### TEXT SEGMENT
┌────────

The stream error codes are:

#define ORASTREAM_ERR_NULL_POINTER      1      /* NULL pointer given */
#define ORASTREAM_ERR_BAD_STREAM        2      /* invalid stream object */
#define ORASTREAM_ERR_WRONG_DECTION     3      /* tried wrong-direction I/O */
#define ORASTREAM_ERR_UNKNOWN_PROPERTY  4      /* unknown creation prop */
#define ORASTREAM_ERR_NO_DIRECTION      5      /* neither read nor write? */
#define ORASTREAM_ERR_BI_DIRECTION      6      /* both read any write? */
#define ORASTREAM_ERR_NOT_OPEN          7      /* stream not open */
#define ORASTREAM_ERR_WRONG_MODE        8      /* wrote byte/char mode */
/* --- Open errors --- */
#define ORASTREAM_ERR_CANT_OPEN         10     /* can't open stream */
/* --- Close errors --- */
#define ORASTREAM_ERR_CANT_CLOSE        20     /* can't close stream */

See Also:

Oracle Database XML C API Reference for reference information such as parameter definitions in the orastream API

Example 18-3 Using orastream Functions

int test_read()
{
   xmlctx *xctx = NULL;
   oratext *barray, *docName = "NSExample.xml";
   orastream* ostream = (orastream *) 0;
   xmlerr ecode = 0;
   ub4 wcount = 0;
   ubig_ora  destsize, nread;
   oraerr oerr = 0;
   ub1 eoi = 0;
   nread = destsize = 1024;
   if (!(xctx = XmlCreateNew(&ecode, (oratext *)"stream_xctx", NULL, wcount,
                             NULL)))
    {
       printf("Failed to create XML context, error %u\n", (unsigned)ecode);
       return -1;
    }
 
   barray = XmlAlloc(xctx, sizeof(oratext) * destsize);
    
   /* open function should be specified in order to read correctly. */
   if (!(ostream = OraStreamInit(NULL,docName, (oraerr *)&ecode,
                                 "open", fileopen,  
                                 "read", fileread,
                                 NULL)))

└────────

### DATA SEGMENT
┌────────

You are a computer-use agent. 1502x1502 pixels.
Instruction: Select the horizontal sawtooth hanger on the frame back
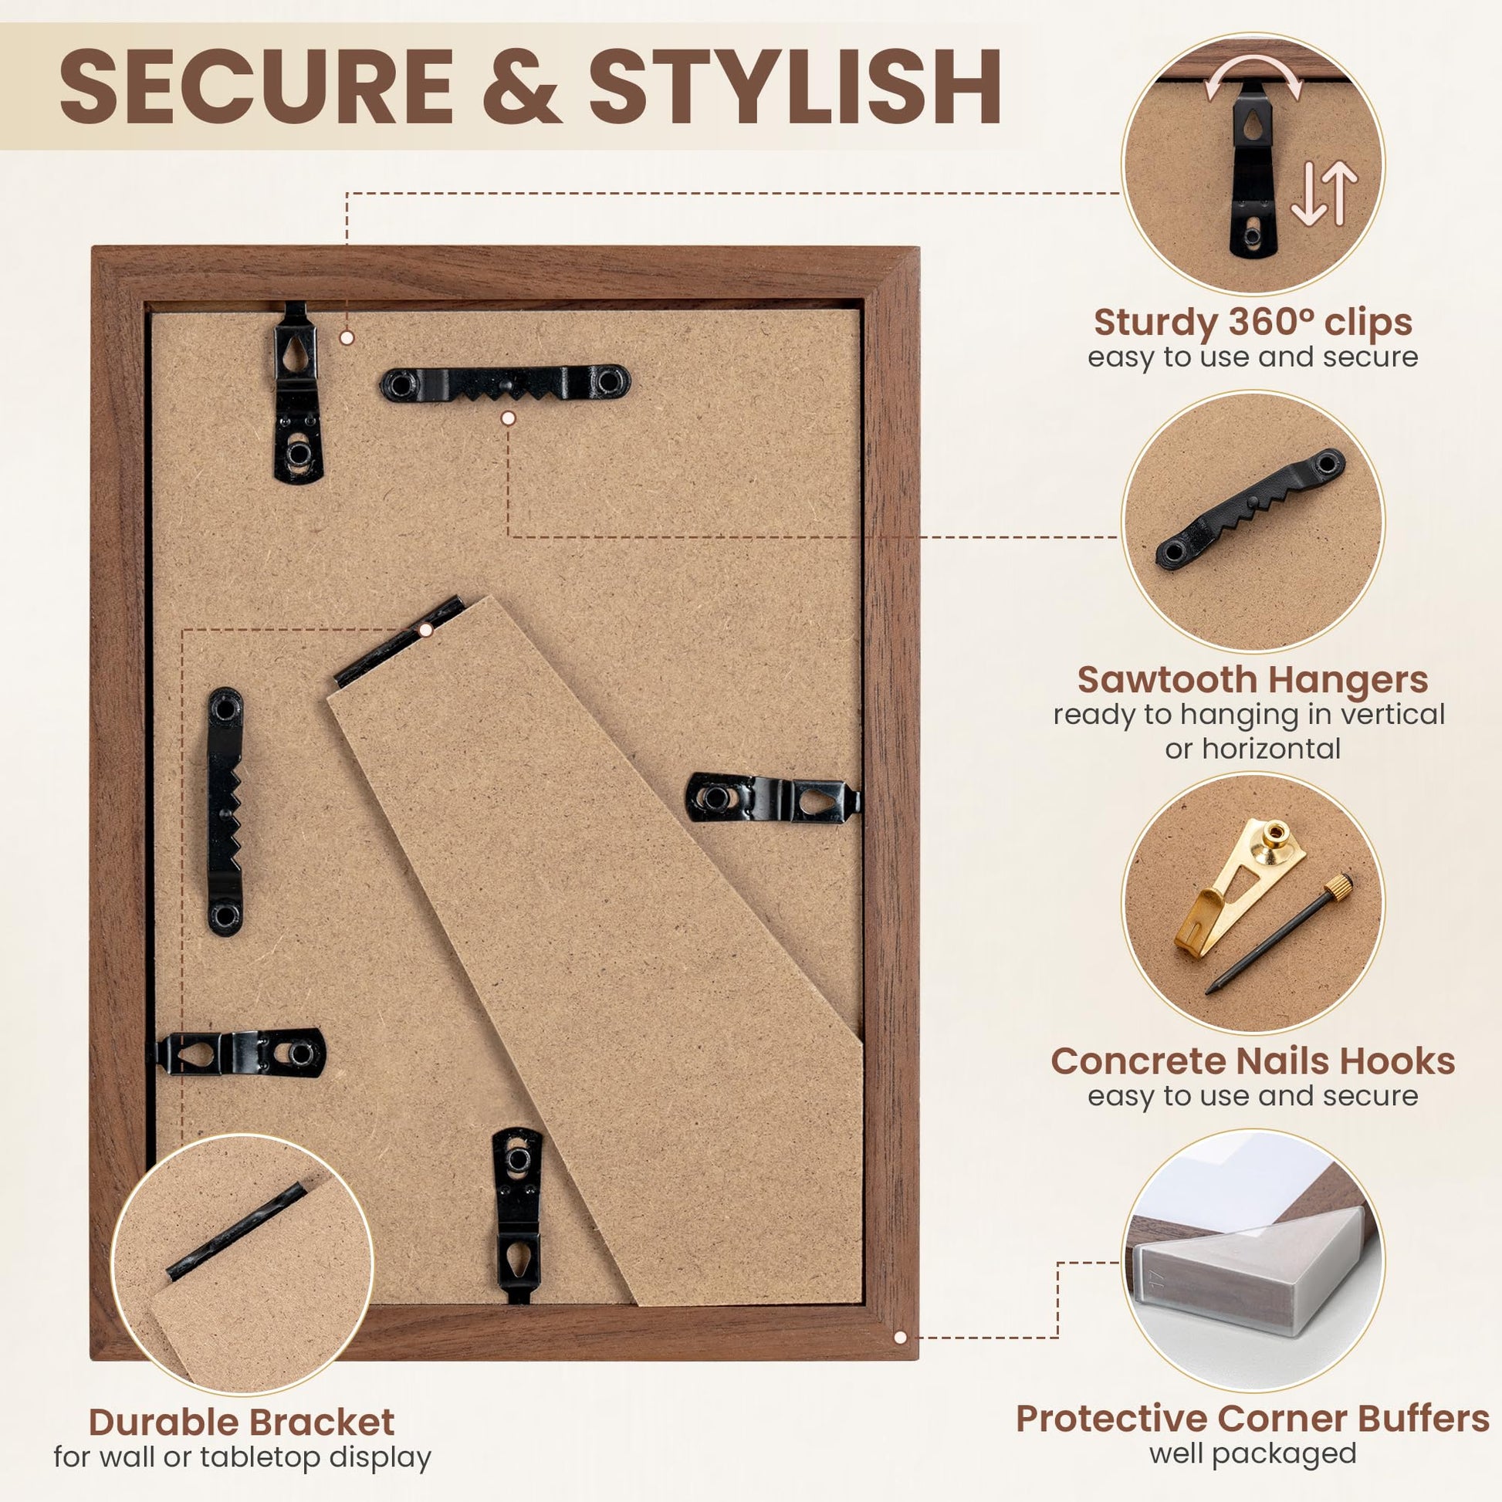point(506,384)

└────────

### EXERCISES
• a. Answer these from the orastream excerpt, one answer per line, marked like the questions:
(i) What numeric value is assigned to ORASTREAM_ERR_CANT_CLOSE?
(ii) What file name does Example 18-3 assign to docName?
(iii) To what value are nread and destsize set?
• b. Please list every error code name that the orastream excerpt defines before the "Open errors" comment.

### WRITTEN RESPONSES
• a.
(i) 20
(ii) NSExample.xml
(iii) 1024

• b.
ORASTREAM_ERR_NULL_POINTER
ORASTREAM_ERR_BAD_STREAM
ORASTREAM_ERR_WRONG_DECTION
ORASTREAM_ERR_UNKNOWN_PROPERTY
ORASTREAM_ERR_NO_DIRECTION
ORASTREAM_ERR_BI_DIRECTION
ORASTREAM_ERR_NOT_OPEN
ORASTREAM_ERR_WRONG_MODE